Les taux de couverture réels

L’Arcep devrait justement publier ce soir, après la fermeture de la bourse, le taux de couverture des trois opérateurs français. L’occasion de vérifier les chiffres avancés par Bouygues Telecom, Orange et SFR avec respectivement 70 %, 69 % et plus de 40 % de population couverte en France métropolitaine. Mais selon Les Echos, les chiffres avancés par SFR ne seraient pas forcément justes comme nous l’expliquions hier. Free Mobile, pour sa part, n’a jamais annoncé de taux de couverture mais devrait se rapprocher de SFR au vu de son nombre d’antennes (1411 contre 1774).

En avance par rapport aux objectifs

Jean-Ludovic Silicani, président de l’Arcep, est tout de même confiant sur la capacité des opérateurs à remplir leurs objectifs fixés lors de l’attribution des licences 4G. Pour rappel, les opérateurs doivent couvrir 25 % de la population en 2015 et 60 % en 2019. Bouygues et Orange auraient donc déjà pris 5 ans d’avance sur le planning initial. En revanche, la France reste loin de certains pays hors de l’Europe comme les Etats-Unis avec 104,7 millions d’abonnés LTE (à ne pas confondre avec la 4G des USA qui fait en fait référence à la H+) mais réussit tout de même à se placer 6e au niveau international.

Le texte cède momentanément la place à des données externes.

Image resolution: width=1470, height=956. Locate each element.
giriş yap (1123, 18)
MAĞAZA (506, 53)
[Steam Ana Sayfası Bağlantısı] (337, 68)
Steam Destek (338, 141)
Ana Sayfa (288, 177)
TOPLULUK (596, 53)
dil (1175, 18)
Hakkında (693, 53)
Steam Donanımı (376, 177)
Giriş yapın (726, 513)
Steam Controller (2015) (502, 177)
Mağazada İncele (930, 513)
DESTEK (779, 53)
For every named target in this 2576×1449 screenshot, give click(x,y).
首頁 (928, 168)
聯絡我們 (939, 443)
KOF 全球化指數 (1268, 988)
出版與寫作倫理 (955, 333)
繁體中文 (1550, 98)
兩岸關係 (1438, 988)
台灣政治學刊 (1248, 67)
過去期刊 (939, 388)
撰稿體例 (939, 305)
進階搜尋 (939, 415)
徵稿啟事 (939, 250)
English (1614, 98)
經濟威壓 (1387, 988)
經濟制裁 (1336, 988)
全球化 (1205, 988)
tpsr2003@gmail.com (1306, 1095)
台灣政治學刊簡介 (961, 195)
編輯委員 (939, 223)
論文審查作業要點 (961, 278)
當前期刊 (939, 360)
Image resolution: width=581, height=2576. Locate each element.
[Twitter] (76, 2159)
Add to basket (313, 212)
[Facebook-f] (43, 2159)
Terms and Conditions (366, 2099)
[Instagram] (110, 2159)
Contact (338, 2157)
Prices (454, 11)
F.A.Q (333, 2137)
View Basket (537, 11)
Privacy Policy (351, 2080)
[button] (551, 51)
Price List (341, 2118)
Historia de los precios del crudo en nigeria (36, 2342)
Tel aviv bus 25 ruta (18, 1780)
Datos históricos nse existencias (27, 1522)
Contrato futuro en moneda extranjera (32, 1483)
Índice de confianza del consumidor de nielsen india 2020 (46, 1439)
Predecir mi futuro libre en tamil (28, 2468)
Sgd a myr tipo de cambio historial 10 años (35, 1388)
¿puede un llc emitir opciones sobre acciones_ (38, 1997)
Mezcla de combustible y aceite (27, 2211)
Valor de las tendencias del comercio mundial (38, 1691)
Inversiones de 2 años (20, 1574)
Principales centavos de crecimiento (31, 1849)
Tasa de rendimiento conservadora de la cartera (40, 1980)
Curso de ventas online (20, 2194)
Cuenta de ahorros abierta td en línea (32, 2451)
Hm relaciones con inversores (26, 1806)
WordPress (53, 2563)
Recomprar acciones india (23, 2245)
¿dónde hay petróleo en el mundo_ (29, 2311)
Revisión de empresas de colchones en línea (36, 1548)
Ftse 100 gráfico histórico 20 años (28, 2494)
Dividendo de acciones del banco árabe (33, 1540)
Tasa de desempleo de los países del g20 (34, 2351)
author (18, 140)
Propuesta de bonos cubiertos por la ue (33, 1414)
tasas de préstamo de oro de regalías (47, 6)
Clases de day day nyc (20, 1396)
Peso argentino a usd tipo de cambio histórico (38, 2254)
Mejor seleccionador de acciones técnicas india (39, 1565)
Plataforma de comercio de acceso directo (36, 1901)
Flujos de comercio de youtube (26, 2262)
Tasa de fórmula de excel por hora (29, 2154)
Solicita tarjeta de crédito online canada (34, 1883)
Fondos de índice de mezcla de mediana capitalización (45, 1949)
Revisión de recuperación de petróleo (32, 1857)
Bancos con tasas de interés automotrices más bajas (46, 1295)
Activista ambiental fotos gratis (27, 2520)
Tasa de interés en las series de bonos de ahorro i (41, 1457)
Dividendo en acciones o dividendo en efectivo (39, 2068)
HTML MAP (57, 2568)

La qualité de service en ligne de mire

Après avoir bien implanté leurs réseaux, les opérateurs devront s’inquiéter de la qualité de service puisque l’Arcep a publié il y a quelques semaines un rapport accablant pour certains opérateurs avec des grosses différences (en terme de débit par exemple) entre les quatre acteurs hexagonaux. Il faudra réaliser ces opérations avant de s’engager sur la voie de la 4G+ qui permettra d’offrir des débits théoriques supérieurs (jusqu’à 300 Mbps dans le futur et 225 Mbps dans un premier temps).